If we are in the fortunate position to be able to actually count these computing/networked/sensing devices with reasonable accuracy and we know some (enough) things about the devices, then the next question is — do we have the resources — staffing, time, skill sets, opportunity cost, etc — to actually support the devices? Suddenly in smart cities, smart institutions, smart campuses, we’re installing things, endpoints, in the field that may require regular updating (yearly, monthly, …) — and this occurs between the customer network with its protocols/processes and the vendor system that is proposed. Not all (possibly substantial) device updating can be accomplished effectively remotely.

Another challenge is that often the organizations that are charged with staffing, installing, and supporting these deployed IoT devices, such as smart energy meters or environmental monitoring systems, are more accustomed to supporting machines that last for years or decades. Such facilities management organizations have naturally built their planning, repair, and preventative maintenance cycles around longer periods. For example, a centrifugal fan in a building might have a projected lifespan of approximately 25 years, soft start electric motors 25 years, and variable air volume (VAV) boxes with expectancies of 25 years.

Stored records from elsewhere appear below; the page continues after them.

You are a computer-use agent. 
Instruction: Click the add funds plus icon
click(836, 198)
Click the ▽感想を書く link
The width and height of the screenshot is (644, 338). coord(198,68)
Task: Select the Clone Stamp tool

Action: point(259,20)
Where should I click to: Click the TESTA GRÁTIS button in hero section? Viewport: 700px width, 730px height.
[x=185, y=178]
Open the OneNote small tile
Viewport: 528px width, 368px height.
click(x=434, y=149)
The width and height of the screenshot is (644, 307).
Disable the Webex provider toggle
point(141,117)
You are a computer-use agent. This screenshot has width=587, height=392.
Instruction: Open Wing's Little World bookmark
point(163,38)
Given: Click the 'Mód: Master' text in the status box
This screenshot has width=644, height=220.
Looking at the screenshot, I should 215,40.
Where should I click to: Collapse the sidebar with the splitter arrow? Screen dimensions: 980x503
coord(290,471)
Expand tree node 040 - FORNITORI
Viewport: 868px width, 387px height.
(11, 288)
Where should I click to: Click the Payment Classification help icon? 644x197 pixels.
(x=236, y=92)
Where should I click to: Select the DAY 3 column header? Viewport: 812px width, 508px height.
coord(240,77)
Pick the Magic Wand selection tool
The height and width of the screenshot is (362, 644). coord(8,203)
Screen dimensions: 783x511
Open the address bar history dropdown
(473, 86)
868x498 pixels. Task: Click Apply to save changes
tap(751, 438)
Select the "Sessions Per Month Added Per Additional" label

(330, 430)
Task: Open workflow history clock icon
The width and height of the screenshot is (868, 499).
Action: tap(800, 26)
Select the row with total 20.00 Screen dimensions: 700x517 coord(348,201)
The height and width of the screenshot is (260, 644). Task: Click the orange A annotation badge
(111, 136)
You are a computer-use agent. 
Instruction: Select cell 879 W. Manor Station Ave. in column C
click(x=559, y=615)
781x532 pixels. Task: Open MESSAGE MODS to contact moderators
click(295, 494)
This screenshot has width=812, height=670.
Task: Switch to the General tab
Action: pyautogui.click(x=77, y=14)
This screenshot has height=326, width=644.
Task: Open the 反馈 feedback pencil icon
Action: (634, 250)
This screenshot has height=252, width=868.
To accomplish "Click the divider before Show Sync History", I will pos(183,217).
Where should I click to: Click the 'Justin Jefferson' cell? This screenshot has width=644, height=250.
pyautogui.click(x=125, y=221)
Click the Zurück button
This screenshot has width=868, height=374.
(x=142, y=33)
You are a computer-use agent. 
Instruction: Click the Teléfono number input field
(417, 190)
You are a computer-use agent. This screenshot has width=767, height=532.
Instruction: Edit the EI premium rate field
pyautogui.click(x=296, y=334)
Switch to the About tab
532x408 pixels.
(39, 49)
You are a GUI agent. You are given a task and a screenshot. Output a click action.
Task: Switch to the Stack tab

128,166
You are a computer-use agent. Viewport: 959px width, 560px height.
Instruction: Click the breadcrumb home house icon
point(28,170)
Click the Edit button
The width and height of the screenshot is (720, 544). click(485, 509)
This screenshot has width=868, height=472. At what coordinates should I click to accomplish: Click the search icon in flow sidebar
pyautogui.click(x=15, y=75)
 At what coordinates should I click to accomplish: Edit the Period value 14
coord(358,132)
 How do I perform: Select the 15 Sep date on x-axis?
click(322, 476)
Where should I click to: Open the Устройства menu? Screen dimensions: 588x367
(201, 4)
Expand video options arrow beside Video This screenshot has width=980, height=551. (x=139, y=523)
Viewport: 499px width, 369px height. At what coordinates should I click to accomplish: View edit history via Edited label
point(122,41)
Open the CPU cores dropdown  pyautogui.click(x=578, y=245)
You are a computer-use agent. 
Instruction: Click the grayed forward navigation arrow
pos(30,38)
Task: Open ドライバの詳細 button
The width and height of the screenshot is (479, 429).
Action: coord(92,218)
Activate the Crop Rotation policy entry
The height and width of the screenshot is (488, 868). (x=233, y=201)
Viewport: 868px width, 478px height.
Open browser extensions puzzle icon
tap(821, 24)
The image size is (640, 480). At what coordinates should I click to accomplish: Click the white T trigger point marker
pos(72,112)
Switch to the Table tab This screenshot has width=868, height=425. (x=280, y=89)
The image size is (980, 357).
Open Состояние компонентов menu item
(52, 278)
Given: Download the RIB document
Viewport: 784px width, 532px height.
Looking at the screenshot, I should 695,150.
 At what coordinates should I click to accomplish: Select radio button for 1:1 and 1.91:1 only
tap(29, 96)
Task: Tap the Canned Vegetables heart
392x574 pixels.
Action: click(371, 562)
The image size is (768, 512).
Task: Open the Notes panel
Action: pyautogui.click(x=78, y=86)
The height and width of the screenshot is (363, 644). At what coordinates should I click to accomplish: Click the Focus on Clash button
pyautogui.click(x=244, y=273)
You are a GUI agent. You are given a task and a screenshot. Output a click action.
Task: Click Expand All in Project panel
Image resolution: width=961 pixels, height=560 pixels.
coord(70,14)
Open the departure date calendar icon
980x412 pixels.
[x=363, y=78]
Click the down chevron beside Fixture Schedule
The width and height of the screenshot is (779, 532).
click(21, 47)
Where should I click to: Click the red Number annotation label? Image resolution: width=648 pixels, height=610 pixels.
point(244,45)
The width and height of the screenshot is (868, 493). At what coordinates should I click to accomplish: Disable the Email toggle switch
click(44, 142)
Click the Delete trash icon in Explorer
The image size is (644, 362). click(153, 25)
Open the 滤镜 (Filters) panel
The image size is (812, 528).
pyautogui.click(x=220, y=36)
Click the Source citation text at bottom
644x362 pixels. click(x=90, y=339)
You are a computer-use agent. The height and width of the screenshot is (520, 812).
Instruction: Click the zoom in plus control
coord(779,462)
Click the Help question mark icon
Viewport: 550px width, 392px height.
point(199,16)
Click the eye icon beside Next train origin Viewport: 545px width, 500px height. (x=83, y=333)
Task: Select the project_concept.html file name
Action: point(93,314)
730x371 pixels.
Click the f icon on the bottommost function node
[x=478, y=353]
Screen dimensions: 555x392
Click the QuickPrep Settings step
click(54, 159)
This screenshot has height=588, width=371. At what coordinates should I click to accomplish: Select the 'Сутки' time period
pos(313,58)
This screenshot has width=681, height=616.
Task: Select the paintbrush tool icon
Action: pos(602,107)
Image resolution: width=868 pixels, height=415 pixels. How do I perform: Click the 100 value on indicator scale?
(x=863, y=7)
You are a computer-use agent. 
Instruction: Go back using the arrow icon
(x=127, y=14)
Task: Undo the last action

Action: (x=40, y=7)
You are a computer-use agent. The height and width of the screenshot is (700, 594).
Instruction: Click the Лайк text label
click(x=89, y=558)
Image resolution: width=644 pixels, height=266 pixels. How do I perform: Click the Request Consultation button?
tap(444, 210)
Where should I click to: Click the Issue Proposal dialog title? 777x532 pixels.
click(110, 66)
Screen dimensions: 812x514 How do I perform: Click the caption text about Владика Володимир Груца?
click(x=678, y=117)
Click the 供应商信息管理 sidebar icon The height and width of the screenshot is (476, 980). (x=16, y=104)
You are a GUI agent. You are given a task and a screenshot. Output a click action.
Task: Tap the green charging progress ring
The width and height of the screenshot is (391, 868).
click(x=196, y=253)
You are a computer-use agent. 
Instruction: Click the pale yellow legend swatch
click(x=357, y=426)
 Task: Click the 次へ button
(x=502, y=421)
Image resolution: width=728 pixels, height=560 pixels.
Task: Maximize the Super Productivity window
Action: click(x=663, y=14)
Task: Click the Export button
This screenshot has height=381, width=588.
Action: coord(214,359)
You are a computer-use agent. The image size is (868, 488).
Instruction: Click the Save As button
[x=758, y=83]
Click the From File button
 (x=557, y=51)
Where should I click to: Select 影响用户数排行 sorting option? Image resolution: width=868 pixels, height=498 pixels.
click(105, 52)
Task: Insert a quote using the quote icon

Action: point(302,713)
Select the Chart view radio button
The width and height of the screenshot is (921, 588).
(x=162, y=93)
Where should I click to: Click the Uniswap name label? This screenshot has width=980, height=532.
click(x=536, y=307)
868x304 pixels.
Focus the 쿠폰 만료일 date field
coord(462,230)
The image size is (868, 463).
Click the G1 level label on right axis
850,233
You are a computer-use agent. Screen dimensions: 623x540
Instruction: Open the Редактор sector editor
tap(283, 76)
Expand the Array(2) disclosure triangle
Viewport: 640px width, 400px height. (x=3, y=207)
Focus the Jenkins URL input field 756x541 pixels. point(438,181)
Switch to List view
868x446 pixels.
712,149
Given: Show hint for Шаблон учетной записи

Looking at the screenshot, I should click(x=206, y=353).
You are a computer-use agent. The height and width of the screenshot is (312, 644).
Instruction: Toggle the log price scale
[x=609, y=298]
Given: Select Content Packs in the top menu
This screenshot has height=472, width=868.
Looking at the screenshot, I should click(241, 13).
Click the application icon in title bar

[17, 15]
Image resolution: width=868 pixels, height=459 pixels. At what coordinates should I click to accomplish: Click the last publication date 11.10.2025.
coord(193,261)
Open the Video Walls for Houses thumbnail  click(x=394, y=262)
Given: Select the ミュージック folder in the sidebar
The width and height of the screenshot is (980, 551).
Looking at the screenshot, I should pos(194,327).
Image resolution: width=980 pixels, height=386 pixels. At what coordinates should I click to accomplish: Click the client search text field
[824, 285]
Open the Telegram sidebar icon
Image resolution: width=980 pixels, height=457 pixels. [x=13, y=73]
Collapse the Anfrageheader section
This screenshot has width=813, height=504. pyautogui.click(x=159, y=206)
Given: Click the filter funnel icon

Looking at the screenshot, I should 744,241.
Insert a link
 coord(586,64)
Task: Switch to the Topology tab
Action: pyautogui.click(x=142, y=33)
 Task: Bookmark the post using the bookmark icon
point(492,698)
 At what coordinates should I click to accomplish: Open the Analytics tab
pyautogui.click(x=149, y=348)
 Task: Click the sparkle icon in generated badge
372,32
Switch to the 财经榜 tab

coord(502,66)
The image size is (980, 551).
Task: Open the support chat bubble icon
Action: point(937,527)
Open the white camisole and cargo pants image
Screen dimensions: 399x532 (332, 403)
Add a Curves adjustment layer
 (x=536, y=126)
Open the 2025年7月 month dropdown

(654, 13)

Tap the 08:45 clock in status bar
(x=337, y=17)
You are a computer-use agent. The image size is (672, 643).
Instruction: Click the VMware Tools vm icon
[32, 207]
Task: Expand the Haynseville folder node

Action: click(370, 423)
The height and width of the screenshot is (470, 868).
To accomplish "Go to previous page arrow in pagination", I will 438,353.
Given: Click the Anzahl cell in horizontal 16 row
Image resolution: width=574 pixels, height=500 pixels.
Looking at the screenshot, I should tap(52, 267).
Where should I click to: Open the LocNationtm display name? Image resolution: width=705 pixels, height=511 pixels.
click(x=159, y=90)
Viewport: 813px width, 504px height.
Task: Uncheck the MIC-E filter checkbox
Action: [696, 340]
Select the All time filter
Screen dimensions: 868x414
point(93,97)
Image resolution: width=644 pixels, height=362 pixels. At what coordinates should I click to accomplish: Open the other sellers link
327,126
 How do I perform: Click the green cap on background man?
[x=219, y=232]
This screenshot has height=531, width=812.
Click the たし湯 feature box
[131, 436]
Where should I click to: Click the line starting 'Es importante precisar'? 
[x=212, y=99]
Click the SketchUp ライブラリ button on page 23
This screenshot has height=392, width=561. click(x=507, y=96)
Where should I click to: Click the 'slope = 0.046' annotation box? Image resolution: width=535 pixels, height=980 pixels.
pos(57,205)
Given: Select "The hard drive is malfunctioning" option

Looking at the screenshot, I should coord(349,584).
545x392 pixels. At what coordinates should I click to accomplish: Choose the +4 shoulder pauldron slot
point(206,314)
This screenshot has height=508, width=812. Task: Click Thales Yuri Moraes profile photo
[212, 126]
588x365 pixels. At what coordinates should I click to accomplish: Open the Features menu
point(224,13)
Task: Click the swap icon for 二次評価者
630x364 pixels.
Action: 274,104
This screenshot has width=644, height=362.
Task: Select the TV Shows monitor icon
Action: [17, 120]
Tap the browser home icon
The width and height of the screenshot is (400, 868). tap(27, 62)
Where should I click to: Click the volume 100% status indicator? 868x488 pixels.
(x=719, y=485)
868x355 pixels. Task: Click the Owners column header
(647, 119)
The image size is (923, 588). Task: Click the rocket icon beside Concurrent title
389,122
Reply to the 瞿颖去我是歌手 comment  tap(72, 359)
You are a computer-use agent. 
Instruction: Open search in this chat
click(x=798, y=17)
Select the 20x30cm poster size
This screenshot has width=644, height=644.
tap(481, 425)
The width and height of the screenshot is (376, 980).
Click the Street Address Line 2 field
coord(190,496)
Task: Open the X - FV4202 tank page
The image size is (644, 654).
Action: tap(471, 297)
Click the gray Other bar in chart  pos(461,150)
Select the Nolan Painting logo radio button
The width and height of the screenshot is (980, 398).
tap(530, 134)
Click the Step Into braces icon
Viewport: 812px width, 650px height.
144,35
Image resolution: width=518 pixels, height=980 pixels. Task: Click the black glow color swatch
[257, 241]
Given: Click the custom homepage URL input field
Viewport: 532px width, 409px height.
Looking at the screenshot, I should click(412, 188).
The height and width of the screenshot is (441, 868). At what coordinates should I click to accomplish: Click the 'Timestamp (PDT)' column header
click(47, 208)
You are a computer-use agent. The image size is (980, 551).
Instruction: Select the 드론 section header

Similarly, central IT organizations generally are not accustomed to running out into the field with trucks and ladders to support 100’s, 1000’s, or more of computing, networked devices in a city or institution. So the question of who’s going to do the actual support work in the field is not clear in terms of capacity, skill sets, and costs.

device count vs mgmt ability 032217-3

Actually managing the things

So, if we have all of the above — and that subset gets smaller and smaller — have the decisions been made and priorities established to actually manage the devices? That is, to prioritize, risk manage, and develop process to manage the devices in practice? There’s a good chance that manageable things won’t actually be managed due to lack of knowledge of owned things, competing priorities, and other.

On not managing the things

It is my opinion that we will not be able to manage all of the ‘things’ in the manner that we have historically managed networked, computing things. While that’s a change, that’s not all bad either. However we do have to realize, acknowledge, and adjust for the fact that we’re not managing all of these things like we thought we could. Thinking we’re managing something we’re not is the biggest risk.

We’re moving into a world of potentially greater benefit to the populace via technology and information systems. However, we will have to do the hard work of being thoughtful about it across multiple populations and realize that we’re bringing in new risks with some known — and unknown — consequences.